(AIM OF THE EXERCISE): Would you retype exactly the lines below, from the one containing "The width and" through the end of the entries, both ends included, but not the pictures?

(SOURCE MATERIAL):
########################################
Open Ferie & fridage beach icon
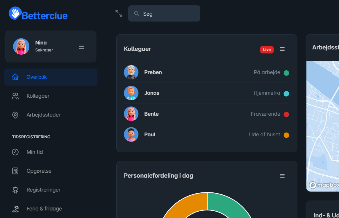 click(x=15, y=209)
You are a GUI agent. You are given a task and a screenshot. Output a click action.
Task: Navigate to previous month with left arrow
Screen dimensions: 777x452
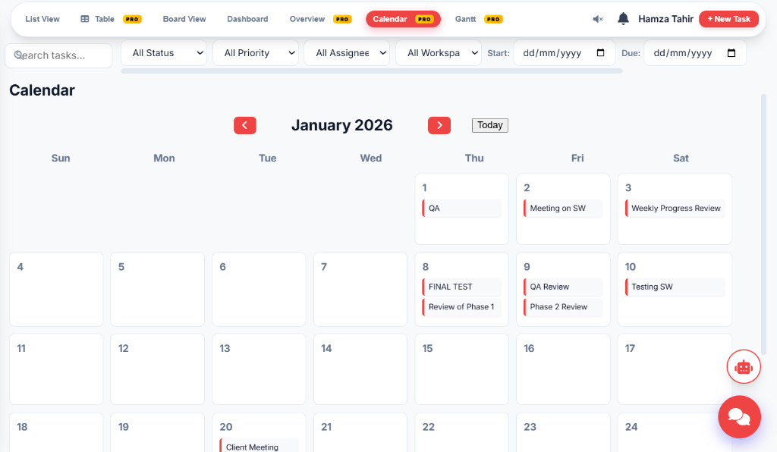[244, 125]
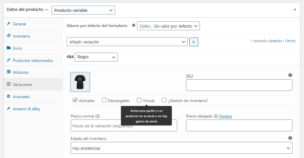
Task: Click the Productos relacionados link icon
Action: [x=9, y=60]
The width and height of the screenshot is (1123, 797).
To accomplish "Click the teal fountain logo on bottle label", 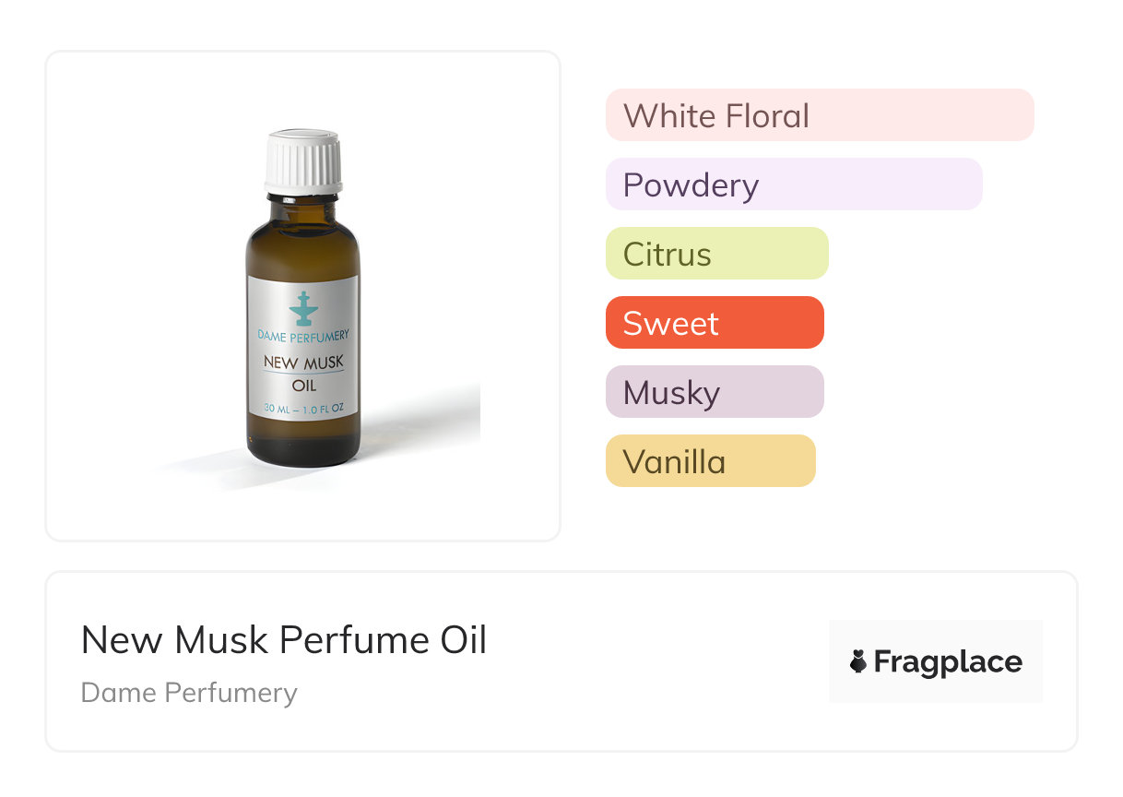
########################################
(RESPONSE BOX):
The width and height of the screenshot is (1123, 797).
To accomplish "Click the teal fountain logo on bottle label", 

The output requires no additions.